International rowing career
Dan Topolski was in charge of the GB women’s squad in 1979 and 1980, and was keen to expand the pool of talent from which he could draw, and particularly wanted to find more tall women to take on the tall Eastern bloc crews which dominated the international rowing scene at the time. He visited both Oxford and Cambridge on scouting missions, and this gave Pauline her next rowing goal.

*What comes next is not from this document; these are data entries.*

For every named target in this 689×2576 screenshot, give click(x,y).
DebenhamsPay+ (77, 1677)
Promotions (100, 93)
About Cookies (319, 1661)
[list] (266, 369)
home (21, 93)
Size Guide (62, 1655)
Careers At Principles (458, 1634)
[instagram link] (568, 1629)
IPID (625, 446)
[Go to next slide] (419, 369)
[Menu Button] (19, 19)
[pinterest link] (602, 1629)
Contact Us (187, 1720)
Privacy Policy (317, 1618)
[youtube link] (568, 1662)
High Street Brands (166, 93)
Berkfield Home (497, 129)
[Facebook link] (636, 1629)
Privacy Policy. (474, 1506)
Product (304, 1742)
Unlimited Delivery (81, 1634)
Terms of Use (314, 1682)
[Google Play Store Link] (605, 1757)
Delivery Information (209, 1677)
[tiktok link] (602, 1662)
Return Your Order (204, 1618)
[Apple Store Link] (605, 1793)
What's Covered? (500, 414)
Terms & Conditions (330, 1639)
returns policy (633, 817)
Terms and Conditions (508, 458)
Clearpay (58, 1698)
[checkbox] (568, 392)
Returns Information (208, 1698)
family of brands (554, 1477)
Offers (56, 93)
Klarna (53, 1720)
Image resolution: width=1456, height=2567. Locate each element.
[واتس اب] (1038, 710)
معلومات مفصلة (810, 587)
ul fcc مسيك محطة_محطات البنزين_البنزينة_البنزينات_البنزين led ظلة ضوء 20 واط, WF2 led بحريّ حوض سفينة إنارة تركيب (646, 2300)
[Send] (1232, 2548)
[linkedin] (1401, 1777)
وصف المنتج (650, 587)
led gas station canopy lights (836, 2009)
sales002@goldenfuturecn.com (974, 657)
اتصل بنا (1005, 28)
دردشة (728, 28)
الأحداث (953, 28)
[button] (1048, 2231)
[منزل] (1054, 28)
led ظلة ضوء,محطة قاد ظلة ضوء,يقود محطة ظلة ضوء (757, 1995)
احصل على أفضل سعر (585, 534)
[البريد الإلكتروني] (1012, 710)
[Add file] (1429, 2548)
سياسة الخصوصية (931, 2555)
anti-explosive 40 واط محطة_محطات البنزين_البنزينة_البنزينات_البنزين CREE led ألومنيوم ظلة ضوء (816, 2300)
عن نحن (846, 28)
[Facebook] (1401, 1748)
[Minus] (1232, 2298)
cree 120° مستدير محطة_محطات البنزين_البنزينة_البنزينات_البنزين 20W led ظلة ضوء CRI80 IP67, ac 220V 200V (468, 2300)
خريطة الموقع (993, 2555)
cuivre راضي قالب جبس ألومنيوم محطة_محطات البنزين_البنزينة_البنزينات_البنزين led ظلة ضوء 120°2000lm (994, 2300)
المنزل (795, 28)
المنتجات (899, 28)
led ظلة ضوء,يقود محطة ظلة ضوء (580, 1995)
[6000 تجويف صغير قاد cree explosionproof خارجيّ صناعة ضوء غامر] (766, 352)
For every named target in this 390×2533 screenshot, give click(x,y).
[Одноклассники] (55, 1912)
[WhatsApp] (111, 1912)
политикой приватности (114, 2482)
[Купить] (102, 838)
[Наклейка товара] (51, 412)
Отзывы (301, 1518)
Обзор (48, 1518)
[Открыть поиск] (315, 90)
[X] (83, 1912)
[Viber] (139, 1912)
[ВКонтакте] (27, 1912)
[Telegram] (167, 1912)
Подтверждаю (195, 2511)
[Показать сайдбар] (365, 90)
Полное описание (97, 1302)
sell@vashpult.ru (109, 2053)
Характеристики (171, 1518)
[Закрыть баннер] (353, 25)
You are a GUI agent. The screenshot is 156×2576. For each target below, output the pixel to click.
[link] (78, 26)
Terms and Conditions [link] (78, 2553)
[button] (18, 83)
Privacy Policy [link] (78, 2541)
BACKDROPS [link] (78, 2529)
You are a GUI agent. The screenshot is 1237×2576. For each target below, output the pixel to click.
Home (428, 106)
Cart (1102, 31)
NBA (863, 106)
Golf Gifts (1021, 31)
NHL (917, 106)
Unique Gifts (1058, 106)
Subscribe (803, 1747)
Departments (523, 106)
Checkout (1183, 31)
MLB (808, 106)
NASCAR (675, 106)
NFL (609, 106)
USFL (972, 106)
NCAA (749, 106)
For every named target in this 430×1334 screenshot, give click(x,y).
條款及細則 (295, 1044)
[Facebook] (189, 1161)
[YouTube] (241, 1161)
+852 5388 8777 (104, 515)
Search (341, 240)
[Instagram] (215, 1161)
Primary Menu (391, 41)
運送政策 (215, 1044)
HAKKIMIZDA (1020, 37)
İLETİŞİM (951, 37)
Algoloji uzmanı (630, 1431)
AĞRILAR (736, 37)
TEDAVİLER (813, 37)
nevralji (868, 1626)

We were down at Henley training for the Boat Race and Dan Topolski turned up to have a look because he was on his mission to find big girls. We rowed and he watched us, and then afterwards and he went along the crew one by one, giving us comments. He got to me and all he managed to say was, “You’ve got really good technique but there’s not much power there,” when one of the others had an attack of a recurring knee problem and started crying out from this pain, so Dan picked her up and carried her into the boathouse and I didn’t get any more feedback. I was so cross!
So I thought, “Right, I’m going to get down to London and I’m going to show you power,” and that really set off my determination to try and impress him.
Although this seems a slightly spur-of-the-moment way to shape the next few years of her life, Pauline had already been seriously considering doing a teaching qualification, which is what she then did when she moved to London, being well aware that her other leading career choice – joining the Police – was incompatible with rowing.
1980
When she went along to the GB squad’s first land training session, she was surprised at home many other people there were there, and mentioned this to someone who replied, “Well, it’s Olympic year!,” a point which hadn’t actually crossed her mind up until then.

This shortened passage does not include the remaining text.